A jury may find serious bodily injury if any one of the following facts are
shown: (1) a substantial risk of death; (2) extreme physical pain; (3) protracted
and obvious disfigurement; or (4) protracted loss or impairment of the function of
a bodily member, organ, or mental faculty. 18 U.S.C. § 1365; see 18 U.S.C.
§ 113(b)(2) (referring to § 1365 for the definition of “serious bodily injury”).
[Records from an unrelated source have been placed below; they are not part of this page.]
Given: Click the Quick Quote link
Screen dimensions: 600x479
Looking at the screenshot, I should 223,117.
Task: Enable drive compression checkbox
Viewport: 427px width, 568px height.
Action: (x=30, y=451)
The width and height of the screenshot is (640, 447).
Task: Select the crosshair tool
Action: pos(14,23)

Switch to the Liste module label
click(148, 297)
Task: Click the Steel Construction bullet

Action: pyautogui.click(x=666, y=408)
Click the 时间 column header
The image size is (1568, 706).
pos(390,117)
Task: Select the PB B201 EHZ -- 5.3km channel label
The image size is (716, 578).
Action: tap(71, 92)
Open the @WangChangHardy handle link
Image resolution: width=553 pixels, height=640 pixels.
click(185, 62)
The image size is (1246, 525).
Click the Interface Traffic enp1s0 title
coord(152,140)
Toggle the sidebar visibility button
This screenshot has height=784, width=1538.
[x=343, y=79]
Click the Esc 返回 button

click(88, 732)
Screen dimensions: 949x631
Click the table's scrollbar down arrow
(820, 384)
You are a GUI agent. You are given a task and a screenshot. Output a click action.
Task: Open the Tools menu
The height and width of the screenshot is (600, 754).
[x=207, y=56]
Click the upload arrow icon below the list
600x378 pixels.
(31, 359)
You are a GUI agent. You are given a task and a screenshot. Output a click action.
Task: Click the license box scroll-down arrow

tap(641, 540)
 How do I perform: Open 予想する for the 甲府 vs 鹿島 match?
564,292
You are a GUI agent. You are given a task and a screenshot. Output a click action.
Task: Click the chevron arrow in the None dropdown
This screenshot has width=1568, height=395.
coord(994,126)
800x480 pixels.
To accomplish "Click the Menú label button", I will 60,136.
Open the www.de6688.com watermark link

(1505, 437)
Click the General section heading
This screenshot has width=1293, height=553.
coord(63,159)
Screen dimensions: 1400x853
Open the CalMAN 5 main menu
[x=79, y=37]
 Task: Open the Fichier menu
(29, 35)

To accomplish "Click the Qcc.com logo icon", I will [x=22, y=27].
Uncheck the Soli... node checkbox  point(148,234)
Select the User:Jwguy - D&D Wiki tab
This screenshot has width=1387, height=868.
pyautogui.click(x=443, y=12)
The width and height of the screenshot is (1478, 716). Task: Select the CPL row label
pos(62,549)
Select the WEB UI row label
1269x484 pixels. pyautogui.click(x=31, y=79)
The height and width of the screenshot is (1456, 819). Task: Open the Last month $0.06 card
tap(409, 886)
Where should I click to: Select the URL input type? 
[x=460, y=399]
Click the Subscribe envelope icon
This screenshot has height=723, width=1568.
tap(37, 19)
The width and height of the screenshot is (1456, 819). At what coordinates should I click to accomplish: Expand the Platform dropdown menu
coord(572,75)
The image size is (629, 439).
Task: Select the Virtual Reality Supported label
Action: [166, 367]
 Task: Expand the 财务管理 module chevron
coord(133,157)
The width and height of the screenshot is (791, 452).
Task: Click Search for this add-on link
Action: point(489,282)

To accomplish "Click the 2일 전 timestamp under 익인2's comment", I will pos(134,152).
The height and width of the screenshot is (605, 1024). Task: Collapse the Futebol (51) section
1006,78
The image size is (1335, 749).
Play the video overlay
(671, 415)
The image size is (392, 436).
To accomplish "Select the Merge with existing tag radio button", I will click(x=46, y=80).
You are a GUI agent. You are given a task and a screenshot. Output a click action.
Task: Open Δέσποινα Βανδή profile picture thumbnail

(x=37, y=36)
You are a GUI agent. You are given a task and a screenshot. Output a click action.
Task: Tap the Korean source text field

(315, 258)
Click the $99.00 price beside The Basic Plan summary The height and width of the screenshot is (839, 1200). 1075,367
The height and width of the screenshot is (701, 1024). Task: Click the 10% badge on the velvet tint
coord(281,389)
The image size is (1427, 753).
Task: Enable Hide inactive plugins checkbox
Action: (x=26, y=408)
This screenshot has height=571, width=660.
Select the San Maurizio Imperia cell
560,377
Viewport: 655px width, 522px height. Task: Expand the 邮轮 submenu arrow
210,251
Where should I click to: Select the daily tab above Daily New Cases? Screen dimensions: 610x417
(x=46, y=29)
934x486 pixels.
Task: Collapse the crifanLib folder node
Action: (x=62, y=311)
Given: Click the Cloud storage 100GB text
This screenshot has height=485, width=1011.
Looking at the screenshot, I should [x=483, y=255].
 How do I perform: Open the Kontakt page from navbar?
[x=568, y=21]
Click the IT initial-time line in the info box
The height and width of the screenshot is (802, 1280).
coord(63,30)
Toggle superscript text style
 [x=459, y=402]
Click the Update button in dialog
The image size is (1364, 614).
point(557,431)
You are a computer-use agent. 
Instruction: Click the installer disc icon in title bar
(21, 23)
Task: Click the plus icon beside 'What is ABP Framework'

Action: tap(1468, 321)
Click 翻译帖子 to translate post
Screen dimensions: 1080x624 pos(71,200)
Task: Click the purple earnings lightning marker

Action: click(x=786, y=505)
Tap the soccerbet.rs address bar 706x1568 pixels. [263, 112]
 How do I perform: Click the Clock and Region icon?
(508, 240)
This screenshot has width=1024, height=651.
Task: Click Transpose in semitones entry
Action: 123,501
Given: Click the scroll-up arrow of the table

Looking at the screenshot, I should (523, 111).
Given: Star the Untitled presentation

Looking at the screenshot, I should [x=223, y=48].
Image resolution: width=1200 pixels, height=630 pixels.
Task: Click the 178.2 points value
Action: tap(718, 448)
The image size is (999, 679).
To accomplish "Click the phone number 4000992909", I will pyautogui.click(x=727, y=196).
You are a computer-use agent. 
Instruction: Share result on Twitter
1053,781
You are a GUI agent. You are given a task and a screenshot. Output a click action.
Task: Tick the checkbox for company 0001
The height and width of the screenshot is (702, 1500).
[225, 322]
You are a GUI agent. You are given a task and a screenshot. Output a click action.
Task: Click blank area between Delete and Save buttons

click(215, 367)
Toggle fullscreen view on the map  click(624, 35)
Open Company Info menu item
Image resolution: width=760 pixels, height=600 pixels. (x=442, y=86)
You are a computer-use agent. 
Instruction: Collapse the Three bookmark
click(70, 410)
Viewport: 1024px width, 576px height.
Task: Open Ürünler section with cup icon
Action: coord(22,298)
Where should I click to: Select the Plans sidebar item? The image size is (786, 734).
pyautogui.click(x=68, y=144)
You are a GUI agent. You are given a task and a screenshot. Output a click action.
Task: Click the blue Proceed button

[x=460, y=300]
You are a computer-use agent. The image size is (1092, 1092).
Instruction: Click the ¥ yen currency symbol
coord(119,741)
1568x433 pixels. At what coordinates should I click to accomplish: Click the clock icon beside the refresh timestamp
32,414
Testimony at trial revealed the following facts: (1) Howell, upon his arrival
at the hospital, was deemed in serious condition; (2) Howell experienced severe
pain both immediately after the attack and at the hospital; (3) Howell lost copious
amounts of blood; (4) Howell suffered multiple, severe lacerations, including one
measuring two and one-half inches in length, which all required medical staples to
repair; (5) Howell experienced dizziness for a number of days following the
attack; and (6) Howell was hospitalized for two days in order for doctors to
monitor whether the attack caused any swelling within his brain.
This evidence, viewed in a light most favorable to the government, is more
than adequate to permit a reasonable jury to find that Howell suffered serious
bodily injury. Therefore, we affirm the jury’s verdict.
IV. Conclusion
Accordingly, for the reasons stated above, we AFFIRM.